To do.
**a)** Quote the passage of the SmarterBlood FAQ starting at "How accurate is" and ending at "spreadsheet or CSV?".
**b)** Condense the paragraph of the SmarterBlood FAQ that opens "SmarterBlood uses four independent AI models" into a short bulleted list, keeping its main facts.

Extract START

Why does copy-paste from a pathology PDF produce garbled text?

Pathology PDFs use multi-column table layouts that PDF readers were not designed to copy in reading order. When you copy-paste, the text is extracted column by column rather than row by row, mixing up marker names, values, and reference ranges. Scanned or image-based PDFs produce no text at all when copy-pasted.

How accurate is the AI extraction?

SmarterBlood uses four independent AI models (Claude Sonnet, Claude Haiku, Gemini Flash, and Google Vision OCR) and compares their results via majority vote. On clean digital PDFs from major Australian labs, accuracy is approximately 99%. On scanned or faxed documents, accuracy is typically 90-97% depending on scan quality.

Can I export my blood test data to a spreadsheet or CSV?

Currently SmarterBlood does not offer direct CSV export. Your data is displayed as interactive charts and can be exported as a formatted PDF report. CSV export is on our development roadmap.

Does it work on scanned PDFs and image-based PDFs?

Yes. SmarterBlood handles text-based PDFs, image-based PDFs (where the content is a scanned image), and standalone image files (JPEG, PNG). The Google Vision OCR component specifically handles image-based content. Accuracy is highest on clean digital PDFs and somewhat lower on degraded faxes or very old scans.

Extract END
Input data START

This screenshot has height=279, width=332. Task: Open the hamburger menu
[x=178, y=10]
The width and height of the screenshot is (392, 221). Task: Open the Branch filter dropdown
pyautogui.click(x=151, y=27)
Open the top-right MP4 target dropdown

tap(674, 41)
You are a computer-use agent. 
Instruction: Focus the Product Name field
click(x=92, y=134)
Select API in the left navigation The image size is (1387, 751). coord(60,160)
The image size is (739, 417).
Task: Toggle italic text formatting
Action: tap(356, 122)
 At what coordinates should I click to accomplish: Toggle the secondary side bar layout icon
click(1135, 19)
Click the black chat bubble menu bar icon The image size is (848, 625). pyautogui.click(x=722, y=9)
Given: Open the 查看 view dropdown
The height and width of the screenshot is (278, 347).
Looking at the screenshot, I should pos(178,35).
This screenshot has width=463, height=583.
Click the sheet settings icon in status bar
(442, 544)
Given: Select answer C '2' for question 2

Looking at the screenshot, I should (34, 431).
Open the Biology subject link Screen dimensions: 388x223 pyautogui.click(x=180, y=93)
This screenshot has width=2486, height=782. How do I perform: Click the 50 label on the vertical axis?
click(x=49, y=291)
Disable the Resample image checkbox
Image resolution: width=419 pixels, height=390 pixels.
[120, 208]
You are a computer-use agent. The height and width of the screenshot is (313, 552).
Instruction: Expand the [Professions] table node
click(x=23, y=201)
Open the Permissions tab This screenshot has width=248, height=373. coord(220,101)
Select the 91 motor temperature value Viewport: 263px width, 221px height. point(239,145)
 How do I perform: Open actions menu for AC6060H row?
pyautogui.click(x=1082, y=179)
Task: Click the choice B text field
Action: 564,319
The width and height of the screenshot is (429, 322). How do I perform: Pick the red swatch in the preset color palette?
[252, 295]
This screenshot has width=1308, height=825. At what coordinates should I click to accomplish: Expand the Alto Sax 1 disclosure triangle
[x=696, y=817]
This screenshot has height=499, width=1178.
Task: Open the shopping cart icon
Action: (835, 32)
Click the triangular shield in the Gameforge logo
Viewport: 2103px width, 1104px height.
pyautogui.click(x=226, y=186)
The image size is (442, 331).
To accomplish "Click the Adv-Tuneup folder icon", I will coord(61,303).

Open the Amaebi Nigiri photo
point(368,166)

Input data END

Solutions per task.
**a)**
How accurate is the AI extraction?

SmarterBlood uses four independent AI models (Claude Sonnet, Claude Haiku, Gemini Flash, and Google Vision OCR) and compares their results via majority vote. On clean digital PDFs from major Australian labs, accuracy is approximately 99%. On scanned or faxed documents, accuracy is typically 90-97% depending on scan quality.

Can I export my blood test data to a spreadsheet or CSV?

**b)**
- Four independent AI models: Claude Sonnet, Claude Haiku, Gemini Flash and Google Vision OCR, with results compared by majority vote
- Clean digital PDFs from major Australian labs: about 99% accuracy
- Scanned or faxed documents: typically 90-97% accuracy, depending on scan quality